Pick up the passage about the rifle's Sako-style trigger and carry it on from its final sentence.

▶ Document extract
= = = =
I THINK ????? the barreled action was then fit with a very nicely inletted secondary Sako style 98 Trigger with a recessed pocket for the safety button to nestle into. The inletted mortise for the Sako style trigger and the an original 98 trigger require a very similar inlet footprint so we have to assume the Sako unit was the 2nd trigger unit fit into this stock.
Now For some reason that is not at all clear the Sako trigger assembly was then modified in such a way to keep the safety in the FIRE position permanently, So the rearward, falling sear block would not rotate into the SAFE position on this trigger unit. I could not move it at all, it has been completely deactivated.
A lot of keen effort has been expelled to properly install this Sako trigger unit such as to machine and then hand file a slot through the tang to allow the bolt lock feature to operate as designed. Which then begs the question if you de-activate the SAFE position mechanically and freeze the mechanisms rearward movement so it can't move reward.
What was the goal ?
It would have been nice to install and original looking Oberndorf style bolt knob but with the proper geometry to clear the scopes ocular bell as seen so often since the early seventies.
= = = =
▶ Dataset extract
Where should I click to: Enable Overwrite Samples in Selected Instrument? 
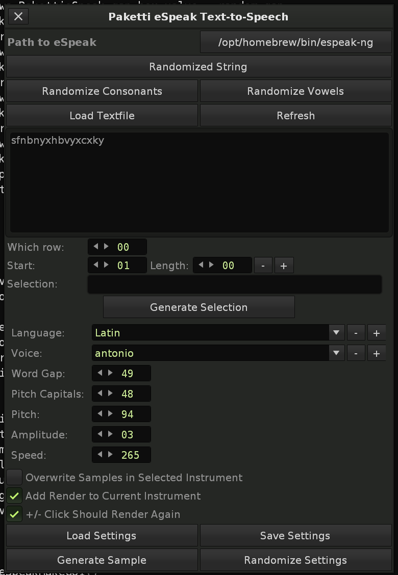click(14, 478)
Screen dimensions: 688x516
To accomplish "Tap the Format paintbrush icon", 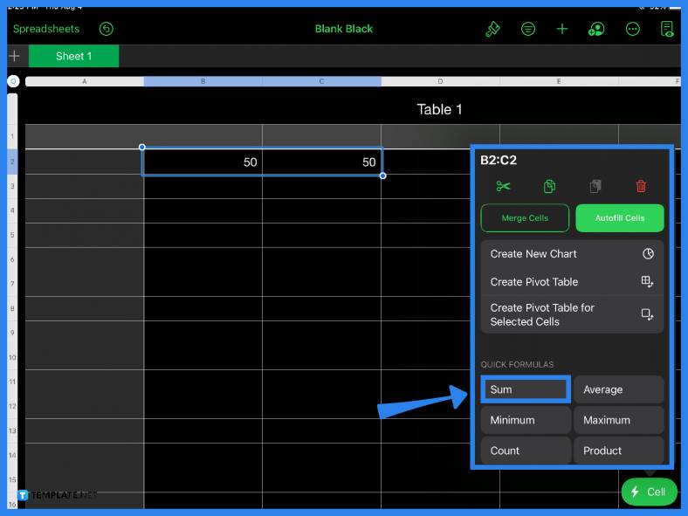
= = = =
▶ Solved exercise
Another question is instead of removing the original wing safety altogether and perhaps plugging the cavity at the rear of the original shroud/sleeve they choose to leave the safety wing in place. If this rifle is carried in the field with the scope in place it's again either on SAFE or FIRE until you remove the scope and rotate the original wing into the desired position then replace the scope.
Did someone really signed off on this ?
As a new stock is being made to replace the original the Stock Maker requested I sort out the safety-trigger issue as we're starting with a clean slate. The rifle will now a a conventional 2 position wing safety to clear the scopes Ocular bell and a 3rd trigger installed which is a Swift Blackburn trigger unit.
Now if we could just get someone like Steve Heilmann to replace the forged bolt handle with a proper looking conversion for scope we'd be in tall cotton. These are just one guys thoughts.
Its a grand old rifle and needs to go into the field again.